Güzel günlerimizi farkında olmadan yaşarız; ancak kötü günler geri geldiğinde, güzel günleri yeniden isteriz. Binlerce neşeli, hoş saati, asık suratla, tadını çıkarmadan geçiririz ve daha sonra, en sıkıntılı zamanlarımızda, boşuna bir özlemle o günleri ararız. Bunun yerine, şimdiki anın ve geçip gitmesine kayıtsızca göz yumduğumuz ve üstelik bir de sabırsızca ertelediğimiz gündelik olayların bile değerini bilmeliyiz diye düşünüyorum. Tam da şimdiki anı, geçmişin sahnesine geçtiği bu andan itibaren, ölümsüzlüğün ışığıyla ışıldayarak bellek tarafından korunacağını ve günün birinde, özellikle kötü bir zamanda, belleğin perdeyi araladığı sırada, en candan özlemimizin nesnesi olarak ortaya çıkacağını hiç unutmamalıyız.

Hep şunu ifade ederim siyasetçi içi boş ifadelerle konuşmamalı,  dilinde öfkeye ve argoya yer olmamalı. Siyasetçi sağduyulu olmak, sağlıklı düşünmek ve doğru zamanda doğru yerde doğru kararlar vermek durumundadır.
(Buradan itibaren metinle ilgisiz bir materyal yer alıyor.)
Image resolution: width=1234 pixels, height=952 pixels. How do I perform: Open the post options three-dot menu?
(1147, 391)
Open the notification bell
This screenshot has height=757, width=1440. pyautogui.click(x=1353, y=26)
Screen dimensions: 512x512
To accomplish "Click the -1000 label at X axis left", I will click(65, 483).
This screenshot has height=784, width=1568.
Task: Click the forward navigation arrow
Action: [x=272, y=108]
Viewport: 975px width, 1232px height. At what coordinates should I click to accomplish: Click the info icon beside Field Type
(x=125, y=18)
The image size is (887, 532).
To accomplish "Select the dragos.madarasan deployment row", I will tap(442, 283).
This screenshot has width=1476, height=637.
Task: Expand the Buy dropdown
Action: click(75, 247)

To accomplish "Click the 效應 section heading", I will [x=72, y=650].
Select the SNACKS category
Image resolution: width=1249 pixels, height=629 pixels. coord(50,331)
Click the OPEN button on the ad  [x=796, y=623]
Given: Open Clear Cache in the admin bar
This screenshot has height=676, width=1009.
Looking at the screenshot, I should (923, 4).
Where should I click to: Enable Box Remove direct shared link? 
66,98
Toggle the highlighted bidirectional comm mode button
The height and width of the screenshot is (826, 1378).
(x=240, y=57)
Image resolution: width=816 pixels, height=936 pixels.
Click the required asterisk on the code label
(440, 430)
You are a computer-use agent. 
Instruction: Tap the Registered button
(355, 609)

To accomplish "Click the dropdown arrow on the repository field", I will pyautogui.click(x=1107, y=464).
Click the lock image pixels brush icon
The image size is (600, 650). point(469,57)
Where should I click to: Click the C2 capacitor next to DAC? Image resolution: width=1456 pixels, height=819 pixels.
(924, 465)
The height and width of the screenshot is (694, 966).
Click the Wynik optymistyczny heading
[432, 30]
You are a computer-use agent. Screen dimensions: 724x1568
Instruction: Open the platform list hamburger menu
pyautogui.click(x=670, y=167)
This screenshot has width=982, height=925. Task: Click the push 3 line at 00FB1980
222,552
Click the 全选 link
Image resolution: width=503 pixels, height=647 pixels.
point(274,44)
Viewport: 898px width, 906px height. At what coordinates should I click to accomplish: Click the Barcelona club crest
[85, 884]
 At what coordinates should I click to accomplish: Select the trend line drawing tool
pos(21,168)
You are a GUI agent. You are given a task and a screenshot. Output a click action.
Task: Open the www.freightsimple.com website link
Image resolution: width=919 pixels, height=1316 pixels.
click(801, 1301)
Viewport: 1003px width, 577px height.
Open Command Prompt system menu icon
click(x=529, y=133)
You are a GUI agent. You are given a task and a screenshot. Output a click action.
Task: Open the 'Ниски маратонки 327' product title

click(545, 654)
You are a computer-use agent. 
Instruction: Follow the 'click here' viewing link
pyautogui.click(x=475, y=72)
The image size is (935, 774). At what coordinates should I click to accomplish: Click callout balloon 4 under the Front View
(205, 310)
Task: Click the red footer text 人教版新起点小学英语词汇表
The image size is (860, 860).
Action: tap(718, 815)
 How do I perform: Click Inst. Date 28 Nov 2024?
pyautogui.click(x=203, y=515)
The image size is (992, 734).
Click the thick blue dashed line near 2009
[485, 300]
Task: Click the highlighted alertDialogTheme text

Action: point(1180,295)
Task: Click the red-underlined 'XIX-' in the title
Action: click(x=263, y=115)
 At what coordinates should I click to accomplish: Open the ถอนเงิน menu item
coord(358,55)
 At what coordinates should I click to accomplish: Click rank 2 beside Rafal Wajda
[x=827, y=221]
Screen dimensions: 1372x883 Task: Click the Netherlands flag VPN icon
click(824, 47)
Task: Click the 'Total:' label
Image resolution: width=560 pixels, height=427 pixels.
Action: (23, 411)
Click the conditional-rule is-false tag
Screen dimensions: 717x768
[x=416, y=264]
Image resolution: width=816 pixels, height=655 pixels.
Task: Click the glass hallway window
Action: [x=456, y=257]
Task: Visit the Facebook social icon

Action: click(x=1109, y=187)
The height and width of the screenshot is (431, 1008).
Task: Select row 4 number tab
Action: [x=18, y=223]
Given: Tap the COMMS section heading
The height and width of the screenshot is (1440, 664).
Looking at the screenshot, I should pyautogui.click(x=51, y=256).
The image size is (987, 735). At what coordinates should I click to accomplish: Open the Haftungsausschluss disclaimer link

Bir söz şöyle diyor: "Dünyadan sağ salim geçebilmek için, beraberinde büyük bir özen ve hoşgörü yedeği bulundurmak yararlı olur: Birincisi sayesinde zararlardan ve yitimden, ikinci sayesinde de tartışma ve kavgadan korunulur."

Türkiye’de öyle çok sorunla karşı karşıyayız ki kimi ekonomik güçlükleri, hayat pahalılığını, işsizliği, yüksek enflasyonu, döviz kurunu, kimileri de iç ve dış terör tehdidini, yargı bağımsızlığının ve hukukun üstünlüğü ilkesinin ortadan kalktığını filan söyleyebilir. Hatta kimisi de “Bilimsel özgürlük ve üniversite özerkliğinden, ilkokul düzeyindeki eğitimin bile yetersizliğinden, kalitesizliğinden” yakınabilir. Ne zaman TV kanallarını açsam, sabah gazetelerimi alsam yıkılıyorum. Bu ülke bizim mi nasıl dehşet toplumu olduk, yokluk-yoksulluk-açlık sınırları giderek yükseliyor, yolsuzluk-cinayet-kapkaç ve kundaklama haberleri bir karabasan gibi çöküyor üstümüze…

Bu ülke insanı ne acılar gördü, nelere katlandı ama sabır, dayanç, metanet, paylaşma ve sevgiyle teselli buldu. Hep mağdur edildi. Yolunu bulanlar ihya oldu, bulamayanlar enayi yerine konuldu. Onurunu, namusunu, ülkesini korumak için ödünsüz bir yaşamın kurbanı oldu. Ulusal çıkarlarda birleşen halka karşın, siyasetçiler partisel ve kişisel çıkarlarda gözünü budaktan sakınmadı.

Şimdilerde seçim sath-ı mailindeyiz, böylesini hiç yaşamadık. Ülkenin bugün içinde bulunduğu durum; hassas dengelerle sadece iktidarı koruma savaşımına döndü.1 Nisan sabahı ülke gerçek bir demokrasi sınavı vermiş olacak; ya da demokrasi yenik düşecek. Lades gibi bir durum yaşıyoruz anlayacağınız. Bunu sakın 1 Nisan şakası olarak kabul etmeyin; hani Fransızların deyimiyle Poison d’Avril. Yani nisan balığı haydi rastgele…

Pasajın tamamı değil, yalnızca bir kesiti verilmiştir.